Who was standing exactly where she’d been standing, hands in her coat, watching him with eyes that were doing rapid and precise assessment behind thin-rimmed glasses.
Her expression wasn’t the one he normally got when people heard his name. Not the awe, not the immediate performance of deference. It was—cooler. Skeptical. Like a person who’d already formed a working theory and was updating it in real time.
She knew something.
He’d expected that. What he hadn’t expected was the specific quality of her expression—not just skepticism but ’disapproval.’ Not of him arriving. Of what she thought he’d ’done.’

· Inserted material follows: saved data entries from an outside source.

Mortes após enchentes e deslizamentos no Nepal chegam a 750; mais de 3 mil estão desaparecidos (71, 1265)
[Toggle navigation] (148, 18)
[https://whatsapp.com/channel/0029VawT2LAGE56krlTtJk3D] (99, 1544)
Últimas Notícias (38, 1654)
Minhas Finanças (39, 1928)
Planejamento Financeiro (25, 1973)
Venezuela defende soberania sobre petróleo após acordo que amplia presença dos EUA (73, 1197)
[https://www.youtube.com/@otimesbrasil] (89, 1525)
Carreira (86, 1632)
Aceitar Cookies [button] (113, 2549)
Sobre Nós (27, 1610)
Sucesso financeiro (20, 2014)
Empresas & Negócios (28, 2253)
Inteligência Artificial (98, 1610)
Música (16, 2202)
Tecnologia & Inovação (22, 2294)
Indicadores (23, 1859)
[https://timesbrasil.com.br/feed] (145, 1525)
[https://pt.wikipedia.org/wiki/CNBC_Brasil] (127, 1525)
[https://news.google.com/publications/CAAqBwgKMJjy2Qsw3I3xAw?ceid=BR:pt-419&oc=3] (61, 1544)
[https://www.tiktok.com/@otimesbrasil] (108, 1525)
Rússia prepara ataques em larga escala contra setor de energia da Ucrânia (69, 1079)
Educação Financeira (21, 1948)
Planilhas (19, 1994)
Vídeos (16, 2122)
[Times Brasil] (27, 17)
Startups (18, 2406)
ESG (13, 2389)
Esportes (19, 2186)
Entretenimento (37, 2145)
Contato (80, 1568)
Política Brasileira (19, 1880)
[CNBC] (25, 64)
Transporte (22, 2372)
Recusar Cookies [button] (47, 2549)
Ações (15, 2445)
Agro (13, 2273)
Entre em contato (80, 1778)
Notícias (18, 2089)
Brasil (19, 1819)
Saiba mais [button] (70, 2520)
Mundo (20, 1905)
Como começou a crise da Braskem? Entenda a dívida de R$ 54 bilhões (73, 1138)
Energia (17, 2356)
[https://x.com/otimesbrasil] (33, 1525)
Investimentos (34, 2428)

So she’d heard enough to form a verdict but maybe not enough for the full picture.
Good.
"Your son," Cruxius continued, gaze returning to Alvian with the calm of a man holding all his cards face-down, "spiked the drink of that young woman last night." He didn’t gesture toward Thalia. He didn’t need to—everyone’s eyes were already on her. "I’ll clarify also that the drug was an aphrodisiac. And it was in my drink as well."